DATA SUPPLIED:
▼

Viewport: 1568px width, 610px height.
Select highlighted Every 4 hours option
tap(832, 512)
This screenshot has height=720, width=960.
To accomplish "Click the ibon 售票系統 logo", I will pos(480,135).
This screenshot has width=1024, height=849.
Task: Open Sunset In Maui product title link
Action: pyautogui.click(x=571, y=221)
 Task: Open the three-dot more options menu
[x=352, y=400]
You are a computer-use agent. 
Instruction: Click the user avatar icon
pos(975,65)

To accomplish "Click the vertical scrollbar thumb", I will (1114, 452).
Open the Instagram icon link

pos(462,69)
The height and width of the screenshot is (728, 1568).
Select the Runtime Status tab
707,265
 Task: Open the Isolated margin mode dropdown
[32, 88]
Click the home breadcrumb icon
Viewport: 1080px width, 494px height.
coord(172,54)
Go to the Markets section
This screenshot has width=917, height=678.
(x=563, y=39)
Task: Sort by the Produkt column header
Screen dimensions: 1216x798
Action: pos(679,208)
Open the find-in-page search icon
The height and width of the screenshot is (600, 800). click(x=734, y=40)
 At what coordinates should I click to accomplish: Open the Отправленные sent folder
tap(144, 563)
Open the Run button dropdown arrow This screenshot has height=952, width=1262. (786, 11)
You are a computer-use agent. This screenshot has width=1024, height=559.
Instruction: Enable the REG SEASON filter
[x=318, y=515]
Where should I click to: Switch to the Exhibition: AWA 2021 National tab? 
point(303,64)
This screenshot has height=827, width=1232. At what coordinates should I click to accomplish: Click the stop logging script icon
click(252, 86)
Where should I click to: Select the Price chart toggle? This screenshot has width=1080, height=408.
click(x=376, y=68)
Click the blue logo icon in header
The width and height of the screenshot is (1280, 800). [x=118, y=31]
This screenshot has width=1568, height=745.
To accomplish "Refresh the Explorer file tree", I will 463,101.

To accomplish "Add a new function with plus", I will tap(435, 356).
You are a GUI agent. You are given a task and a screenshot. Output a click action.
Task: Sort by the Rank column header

▲

TASK INSTRUCTIONS: Return the entire listing above verbatim, line by line, without altering any character.

RIGHT ANSWER:
Viewport: 1568px width, 610px height.
Select highlighted Every 4 hours option
tap(832, 512)
This screenshot has height=720, width=960.
To accomplish "Click the ibon 售票系統 logo", I will pos(480,135).
This screenshot has width=1024, height=849.
Task: Open Sunset In Maui product title link
Action: pyautogui.click(x=571, y=221)
 Task: Open the three-dot more options menu
[x=352, y=400]
You are a computer-use agent. 
Instruction: Click the user avatar icon
pos(975,65)

To accomplish "Click the vertical scrollbar thumb", I will (1114, 452).
Open the Instagram icon link

pos(462,69)
The height and width of the screenshot is (728, 1568).
Select the Runtime Status tab
707,265
 Task: Open the Isolated margin mode dropdown
[32, 88]
Click the home breadcrumb icon
Viewport: 1080px width, 494px height.
coord(172,54)
Go to the Markets section
This screenshot has width=917, height=678.
(x=563, y=39)
Task: Sort by the Produkt column header
Screen dimensions: 1216x798
Action: pos(679,208)
Open the find-in-page search icon
The height and width of the screenshot is (600, 800). click(x=734, y=40)
 At what coordinates should I click to accomplish: Open the Отправленные sent folder
tap(144, 563)
Open the Run button dropdown arrow This screenshot has height=952, width=1262. (786, 11)
You are a computer-use agent. This screenshot has width=1024, height=559.
Instruction: Enable the REG SEASON filter
[x=318, y=515]
Where should I click to: Switch to the Exhibition: AWA 2021 National tab? 
point(303,64)
This screenshot has height=827, width=1232. At what coordinates should I click to accomplish: Click the stop logging script icon
click(252, 86)
Where should I click to: Select the Price chart toggle? This screenshot has width=1080, height=408.
click(x=376, y=68)
Click the blue logo icon in header
The width and height of the screenshot is (1280, 800). [x=118, y=31]
This screenshot has width=1568, height=745.
To accomplish "Refresh the Explorer file tree", I will 463,101.

To accomplish "Add a new function with plus", I will tap(435, 356).
You are a GUI agent. You are given a task and a screenshot. Output a click action.
Task: Sort by the Rank column header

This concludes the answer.